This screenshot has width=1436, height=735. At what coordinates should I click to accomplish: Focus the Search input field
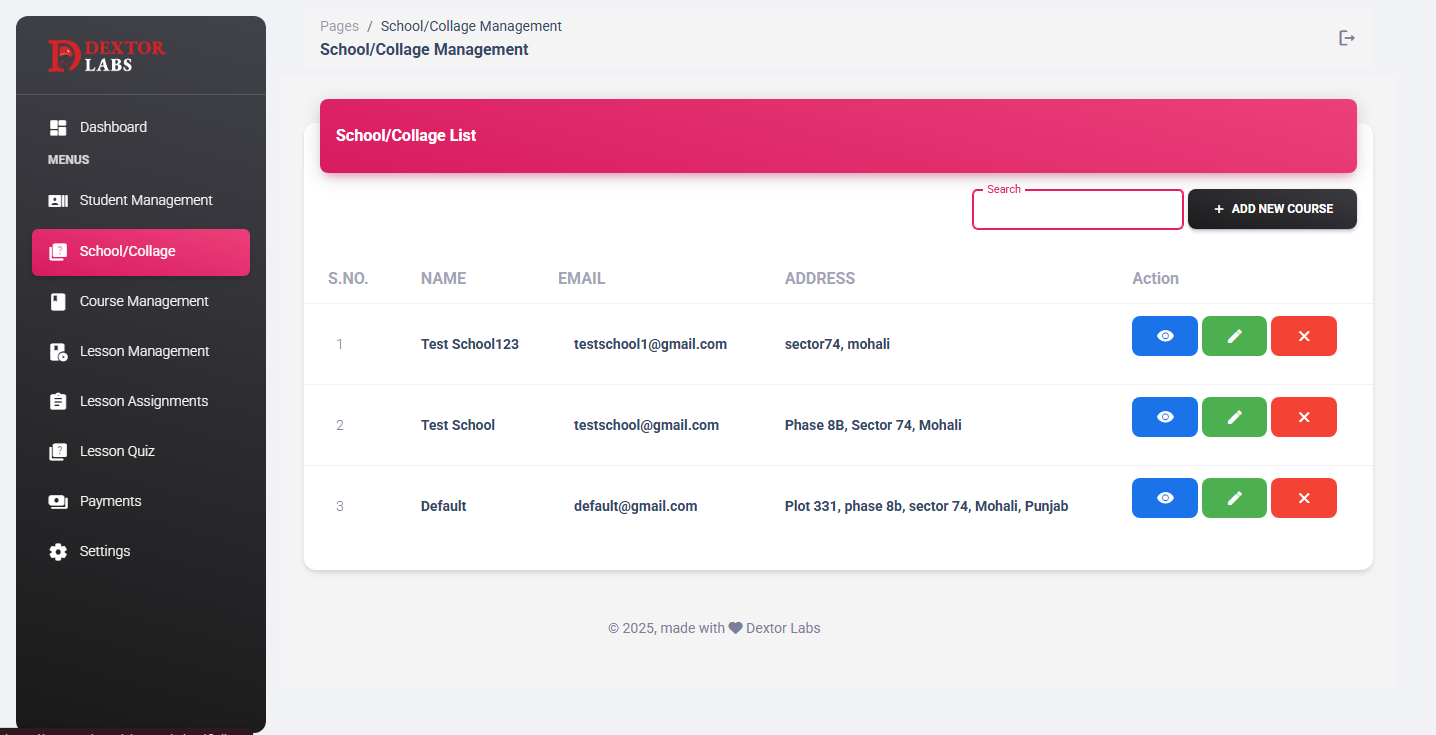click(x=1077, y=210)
---
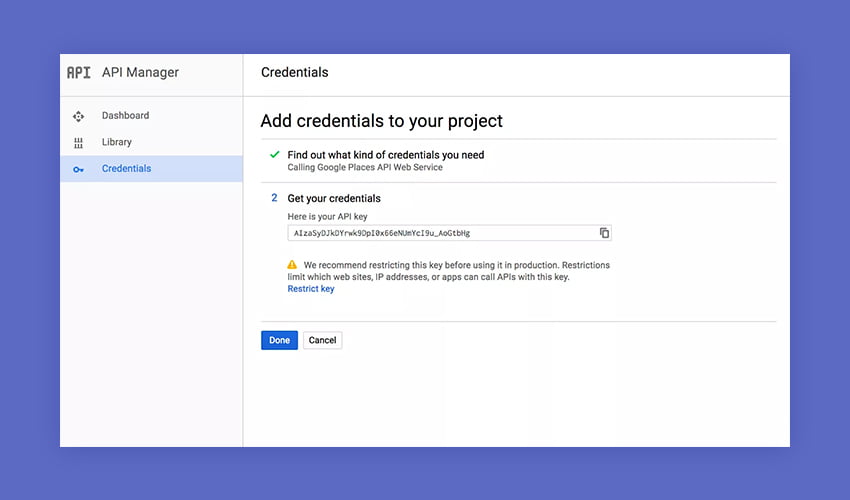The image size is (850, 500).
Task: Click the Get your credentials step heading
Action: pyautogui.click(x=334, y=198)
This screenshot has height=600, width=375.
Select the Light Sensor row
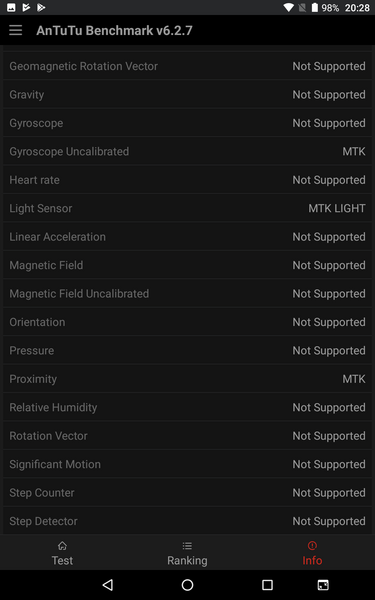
--
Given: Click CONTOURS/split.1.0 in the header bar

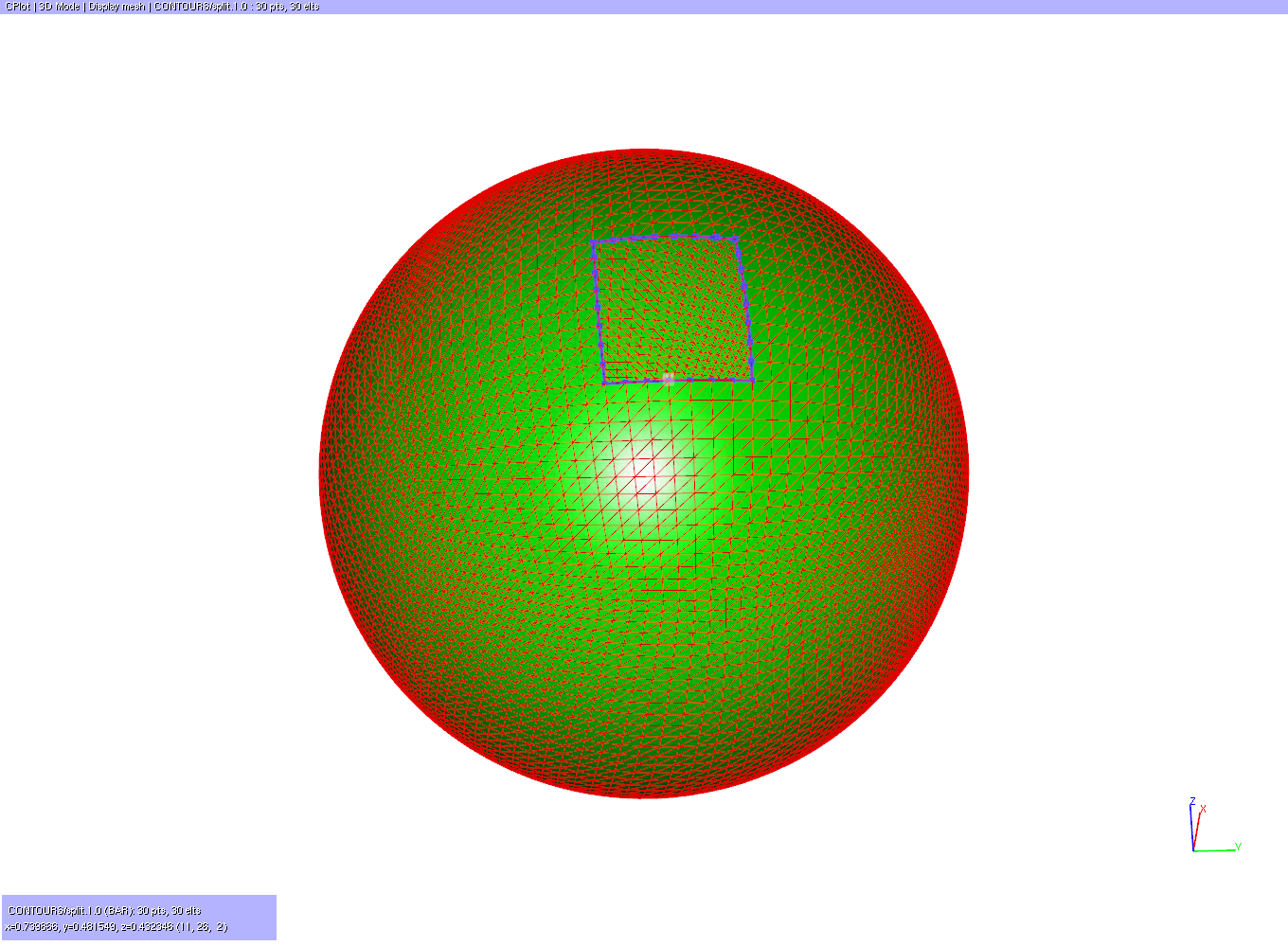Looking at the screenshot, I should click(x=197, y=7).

• [WHAT YOU SHOULD DO] Looking at the records above, return exactly the lines from the line with "This screenshot has height=600, width=375." to the line with "Select the Light Sensor row", both ends included.

• [ANSWER BOX]
This screenshot has height=600, width=375.
Select the Light Sensor row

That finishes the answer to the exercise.